====== Supplied material ======

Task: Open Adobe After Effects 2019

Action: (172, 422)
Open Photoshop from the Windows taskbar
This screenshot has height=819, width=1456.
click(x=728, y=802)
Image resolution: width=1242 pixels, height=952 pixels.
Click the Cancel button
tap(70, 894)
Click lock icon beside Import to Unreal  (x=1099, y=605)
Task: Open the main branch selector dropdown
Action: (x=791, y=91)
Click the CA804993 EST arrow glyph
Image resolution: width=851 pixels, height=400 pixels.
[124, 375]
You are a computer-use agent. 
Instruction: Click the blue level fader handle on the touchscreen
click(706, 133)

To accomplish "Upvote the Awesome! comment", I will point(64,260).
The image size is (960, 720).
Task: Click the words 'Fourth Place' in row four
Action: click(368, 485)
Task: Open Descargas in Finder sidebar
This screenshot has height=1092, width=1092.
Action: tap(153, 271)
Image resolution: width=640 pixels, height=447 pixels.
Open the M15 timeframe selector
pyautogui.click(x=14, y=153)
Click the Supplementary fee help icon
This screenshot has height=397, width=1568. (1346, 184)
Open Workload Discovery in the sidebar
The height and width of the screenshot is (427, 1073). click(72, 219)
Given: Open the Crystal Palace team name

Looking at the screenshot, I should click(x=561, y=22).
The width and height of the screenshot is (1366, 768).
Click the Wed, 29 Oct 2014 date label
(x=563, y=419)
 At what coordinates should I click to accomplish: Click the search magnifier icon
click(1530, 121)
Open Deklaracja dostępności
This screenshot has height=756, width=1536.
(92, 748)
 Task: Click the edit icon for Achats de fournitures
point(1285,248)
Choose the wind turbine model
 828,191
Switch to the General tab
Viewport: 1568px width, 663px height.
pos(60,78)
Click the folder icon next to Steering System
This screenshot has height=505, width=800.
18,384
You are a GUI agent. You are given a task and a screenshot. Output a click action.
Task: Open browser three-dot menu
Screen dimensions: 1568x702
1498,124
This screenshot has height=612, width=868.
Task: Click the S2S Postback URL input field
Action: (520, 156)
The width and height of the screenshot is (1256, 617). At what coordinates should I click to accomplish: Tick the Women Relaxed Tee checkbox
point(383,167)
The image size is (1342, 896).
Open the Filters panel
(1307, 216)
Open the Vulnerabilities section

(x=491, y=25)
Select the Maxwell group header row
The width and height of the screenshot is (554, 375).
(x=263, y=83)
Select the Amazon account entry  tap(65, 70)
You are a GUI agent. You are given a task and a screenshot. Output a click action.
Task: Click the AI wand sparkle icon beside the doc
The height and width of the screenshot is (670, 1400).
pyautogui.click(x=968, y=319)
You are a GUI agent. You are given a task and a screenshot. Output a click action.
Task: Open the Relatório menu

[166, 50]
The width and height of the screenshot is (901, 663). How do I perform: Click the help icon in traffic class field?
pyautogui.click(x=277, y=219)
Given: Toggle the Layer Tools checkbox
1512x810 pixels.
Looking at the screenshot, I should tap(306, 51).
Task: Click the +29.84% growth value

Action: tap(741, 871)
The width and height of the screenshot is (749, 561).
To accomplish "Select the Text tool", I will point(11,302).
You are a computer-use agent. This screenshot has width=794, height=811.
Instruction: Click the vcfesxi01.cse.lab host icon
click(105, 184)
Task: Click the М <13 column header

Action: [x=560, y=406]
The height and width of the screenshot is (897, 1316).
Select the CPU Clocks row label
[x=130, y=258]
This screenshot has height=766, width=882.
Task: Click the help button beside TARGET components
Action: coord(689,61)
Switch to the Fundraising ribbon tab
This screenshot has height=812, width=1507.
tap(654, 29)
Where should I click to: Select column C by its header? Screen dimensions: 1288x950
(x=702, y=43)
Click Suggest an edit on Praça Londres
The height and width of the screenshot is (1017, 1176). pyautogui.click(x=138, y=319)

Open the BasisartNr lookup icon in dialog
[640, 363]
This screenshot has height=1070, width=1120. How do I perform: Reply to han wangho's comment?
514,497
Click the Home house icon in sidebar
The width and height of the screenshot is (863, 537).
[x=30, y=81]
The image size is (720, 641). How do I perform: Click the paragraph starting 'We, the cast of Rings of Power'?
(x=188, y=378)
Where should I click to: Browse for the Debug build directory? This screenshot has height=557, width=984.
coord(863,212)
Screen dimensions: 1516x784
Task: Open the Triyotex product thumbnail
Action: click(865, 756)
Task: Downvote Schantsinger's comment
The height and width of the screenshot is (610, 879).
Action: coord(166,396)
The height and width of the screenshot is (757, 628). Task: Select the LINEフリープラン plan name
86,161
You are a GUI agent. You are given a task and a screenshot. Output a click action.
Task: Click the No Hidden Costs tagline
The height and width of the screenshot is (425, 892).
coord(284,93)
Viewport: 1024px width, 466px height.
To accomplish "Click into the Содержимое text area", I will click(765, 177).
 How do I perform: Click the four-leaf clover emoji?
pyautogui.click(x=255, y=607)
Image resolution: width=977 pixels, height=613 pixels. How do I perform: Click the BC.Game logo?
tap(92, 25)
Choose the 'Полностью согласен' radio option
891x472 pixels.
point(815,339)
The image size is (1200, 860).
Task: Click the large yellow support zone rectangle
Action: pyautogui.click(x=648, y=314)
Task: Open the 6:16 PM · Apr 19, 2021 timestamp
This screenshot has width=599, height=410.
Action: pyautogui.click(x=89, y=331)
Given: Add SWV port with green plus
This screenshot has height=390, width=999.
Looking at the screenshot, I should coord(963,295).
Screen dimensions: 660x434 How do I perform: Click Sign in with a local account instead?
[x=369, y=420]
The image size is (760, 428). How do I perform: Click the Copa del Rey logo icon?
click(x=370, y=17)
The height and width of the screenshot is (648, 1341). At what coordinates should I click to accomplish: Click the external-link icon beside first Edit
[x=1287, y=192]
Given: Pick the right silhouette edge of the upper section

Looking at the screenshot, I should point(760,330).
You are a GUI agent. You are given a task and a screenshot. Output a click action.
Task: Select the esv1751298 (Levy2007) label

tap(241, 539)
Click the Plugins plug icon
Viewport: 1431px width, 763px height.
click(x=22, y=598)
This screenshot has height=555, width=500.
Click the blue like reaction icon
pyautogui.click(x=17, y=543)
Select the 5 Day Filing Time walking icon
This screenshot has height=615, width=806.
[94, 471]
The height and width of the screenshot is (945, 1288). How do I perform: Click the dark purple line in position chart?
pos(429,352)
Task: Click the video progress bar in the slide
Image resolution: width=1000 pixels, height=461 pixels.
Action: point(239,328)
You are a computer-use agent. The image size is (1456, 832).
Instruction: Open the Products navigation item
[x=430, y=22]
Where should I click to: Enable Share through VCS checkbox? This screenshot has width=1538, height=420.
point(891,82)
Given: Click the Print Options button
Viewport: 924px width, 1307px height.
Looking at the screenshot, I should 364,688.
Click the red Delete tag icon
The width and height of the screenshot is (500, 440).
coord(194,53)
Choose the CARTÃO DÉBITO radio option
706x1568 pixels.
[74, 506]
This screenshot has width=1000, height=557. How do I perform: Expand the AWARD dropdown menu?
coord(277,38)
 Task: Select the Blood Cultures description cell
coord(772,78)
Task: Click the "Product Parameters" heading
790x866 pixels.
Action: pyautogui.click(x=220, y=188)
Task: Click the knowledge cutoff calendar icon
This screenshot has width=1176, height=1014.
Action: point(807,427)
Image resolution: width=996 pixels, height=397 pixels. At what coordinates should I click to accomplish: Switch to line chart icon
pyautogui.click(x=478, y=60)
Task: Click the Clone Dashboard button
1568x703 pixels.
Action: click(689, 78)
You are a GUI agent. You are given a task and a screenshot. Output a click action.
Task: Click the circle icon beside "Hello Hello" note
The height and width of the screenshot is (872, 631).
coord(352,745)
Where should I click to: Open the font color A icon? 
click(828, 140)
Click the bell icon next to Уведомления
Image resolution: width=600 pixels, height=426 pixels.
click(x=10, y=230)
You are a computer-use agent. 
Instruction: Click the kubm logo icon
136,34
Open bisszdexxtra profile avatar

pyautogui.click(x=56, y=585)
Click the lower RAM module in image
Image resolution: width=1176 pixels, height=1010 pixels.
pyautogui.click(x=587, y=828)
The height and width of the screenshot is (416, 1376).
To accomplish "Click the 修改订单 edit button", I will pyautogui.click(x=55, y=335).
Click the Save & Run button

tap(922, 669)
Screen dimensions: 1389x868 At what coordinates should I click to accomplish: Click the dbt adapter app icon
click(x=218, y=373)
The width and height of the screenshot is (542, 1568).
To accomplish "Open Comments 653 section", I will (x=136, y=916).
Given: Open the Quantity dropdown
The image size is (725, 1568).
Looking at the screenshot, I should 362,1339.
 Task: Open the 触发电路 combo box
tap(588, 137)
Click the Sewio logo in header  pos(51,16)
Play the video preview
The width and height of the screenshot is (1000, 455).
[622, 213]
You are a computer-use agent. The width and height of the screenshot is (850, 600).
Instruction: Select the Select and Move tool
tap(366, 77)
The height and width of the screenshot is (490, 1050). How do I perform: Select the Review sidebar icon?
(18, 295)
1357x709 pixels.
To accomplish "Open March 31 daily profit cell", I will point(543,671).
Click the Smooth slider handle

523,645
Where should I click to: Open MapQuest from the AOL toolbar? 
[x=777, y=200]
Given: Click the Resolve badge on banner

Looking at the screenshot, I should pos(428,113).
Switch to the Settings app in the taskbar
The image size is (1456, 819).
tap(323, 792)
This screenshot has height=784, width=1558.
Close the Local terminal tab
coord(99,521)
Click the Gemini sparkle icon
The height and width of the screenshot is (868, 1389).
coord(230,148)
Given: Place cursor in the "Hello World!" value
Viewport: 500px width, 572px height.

======

> What the task asks
Select every line of the entries above that contains the word "beside".

> Response to the task
Click lock icon beside Import to Unreal  (x=1099, y=605)
Task: Click the AI wand sparkle icon beside the doc
Task: Click the help button beside TARGET components
The height and width of the screenshot is (648, 1341). At what coordinates should I click to accomplish: Click the external-link icon beside first Edit
Task: Click the circle icon beside "Hello Hello" note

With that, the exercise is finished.